Raúl Diaz | Lunes 26 de octubre de 2020
Cuando uno llega a conocerse a sí mismo, sabe cuál es su puesto en el pedestal de la vida. A mí, pobre y triste escribidor, sé que la vida me deja en el sitio en el que merezco. No llegaré nunca al lugar de mi querido Alvite (¡Dios! ¡Qué pena no haberte conocido!) y como bien decías moriré ‘con la poética convicción de que en el peor naufragio incluso el fondo del mar es tierra firme’.
Nunca, como Alvite, he sido constante. Por eso, en las noches que él se cercenaba la autoestima en el Savoy yo era más discreto y hacía lo propio, pero en lupanares donde escuchaba a las mujeres su trágico trayecto vital hasta ese lugar. Solo y confundido salí la noche en la que una rubia poco agraciada pero amable me dijo que su marido había caído en el rellano de la escalera muerto por una cirrosis aguda que no sabía cómo acatar. Los que aún olemos a tinta de periódico sabemos que estábamos enamorados del amor, de una idea que fraguamos con insistencia demencial, aunque conocíamos el resultado de la resignación, de una mala pieza que no podríamos exhibir.
Exonerado de las obligaciones vitales que nos inculcan desde que somos niños, he llegado a la conclusión de que si uno se recuesta en su memoria y apoya su cabeza en el cojín del olvido y la mediocridad termina reconfortado. No aspiro a más.

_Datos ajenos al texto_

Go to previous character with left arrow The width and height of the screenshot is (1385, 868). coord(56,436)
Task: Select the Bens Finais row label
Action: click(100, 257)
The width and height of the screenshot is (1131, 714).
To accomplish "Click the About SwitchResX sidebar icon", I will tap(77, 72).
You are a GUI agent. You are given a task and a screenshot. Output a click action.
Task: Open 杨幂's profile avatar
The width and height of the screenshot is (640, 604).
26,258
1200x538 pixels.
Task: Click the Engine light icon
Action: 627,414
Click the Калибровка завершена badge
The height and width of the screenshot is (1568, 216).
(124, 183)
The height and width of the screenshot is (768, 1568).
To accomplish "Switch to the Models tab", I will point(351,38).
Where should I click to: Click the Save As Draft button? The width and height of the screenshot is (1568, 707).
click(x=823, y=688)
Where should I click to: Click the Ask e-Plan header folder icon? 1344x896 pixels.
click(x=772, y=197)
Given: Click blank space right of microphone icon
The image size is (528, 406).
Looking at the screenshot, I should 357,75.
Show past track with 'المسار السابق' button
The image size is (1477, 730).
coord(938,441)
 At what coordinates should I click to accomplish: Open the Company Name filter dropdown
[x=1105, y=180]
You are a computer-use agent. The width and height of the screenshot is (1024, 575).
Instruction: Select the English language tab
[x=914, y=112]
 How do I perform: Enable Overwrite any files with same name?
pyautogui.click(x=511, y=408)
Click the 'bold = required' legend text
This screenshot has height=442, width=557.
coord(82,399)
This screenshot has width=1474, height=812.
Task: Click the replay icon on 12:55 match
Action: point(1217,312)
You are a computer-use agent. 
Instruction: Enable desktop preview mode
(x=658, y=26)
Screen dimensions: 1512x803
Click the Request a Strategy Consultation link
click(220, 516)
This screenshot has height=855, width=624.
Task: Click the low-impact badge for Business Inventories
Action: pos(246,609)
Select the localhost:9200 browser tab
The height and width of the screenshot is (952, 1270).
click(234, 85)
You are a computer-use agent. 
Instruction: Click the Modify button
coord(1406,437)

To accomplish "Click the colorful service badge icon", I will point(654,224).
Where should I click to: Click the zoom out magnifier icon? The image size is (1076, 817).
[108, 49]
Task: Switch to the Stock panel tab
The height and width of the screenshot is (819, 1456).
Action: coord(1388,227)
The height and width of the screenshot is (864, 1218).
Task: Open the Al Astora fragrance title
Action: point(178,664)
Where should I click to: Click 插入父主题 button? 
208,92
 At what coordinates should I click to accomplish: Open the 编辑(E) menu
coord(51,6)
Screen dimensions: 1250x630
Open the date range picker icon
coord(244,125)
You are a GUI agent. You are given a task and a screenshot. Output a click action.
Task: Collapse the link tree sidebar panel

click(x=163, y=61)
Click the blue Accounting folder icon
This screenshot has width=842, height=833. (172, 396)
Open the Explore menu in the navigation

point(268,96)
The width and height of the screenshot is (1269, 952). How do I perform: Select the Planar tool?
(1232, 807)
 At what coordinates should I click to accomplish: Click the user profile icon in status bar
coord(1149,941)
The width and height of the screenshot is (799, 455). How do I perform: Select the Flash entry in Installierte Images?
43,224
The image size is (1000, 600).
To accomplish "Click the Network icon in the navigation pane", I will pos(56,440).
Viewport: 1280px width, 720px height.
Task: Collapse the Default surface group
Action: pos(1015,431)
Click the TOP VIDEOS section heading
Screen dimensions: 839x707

Ya no busco la tierra firme de Alvite en el fondo de mar. Mis pies, mojados por unas aguas cristalinas en el mar caribeño, eran tan dudosos de soportar mi cuerpo entero unos metros más allá que desaconsejaron el que yo me bañara en esas aguas azaharadas. Tal vez aquel día debí darme cuenta de que había llegado a lo más alto en el pedestal que me había reservado la vida. El resto de escalones y de escalafones eran ya de otros y no iba a poder subir un solo peldaño más.
Pero da lo mismo. Ni he gobernado mi alma ni ahora me apetece hacerlo, así que dejaré que pase el tiempo esperando a que la sonrisa de una desconocida me arrastre hacia el pasado, o a que una joven me pida disculpas por pisarme sin intención y me descubra en su voz suave e intensa lo poco alto que he llegado al pedestal que yo mismo me prometí en mi adolescencia alcanzar. A veces, el azar, como la coda de una canción, remata nuestras vidas piadosamente, nos mece y es como una canción de niños que van a dormir. No es mi caso. Prefiero que me abofetee una mujer mientras sabe que no volverá a verme.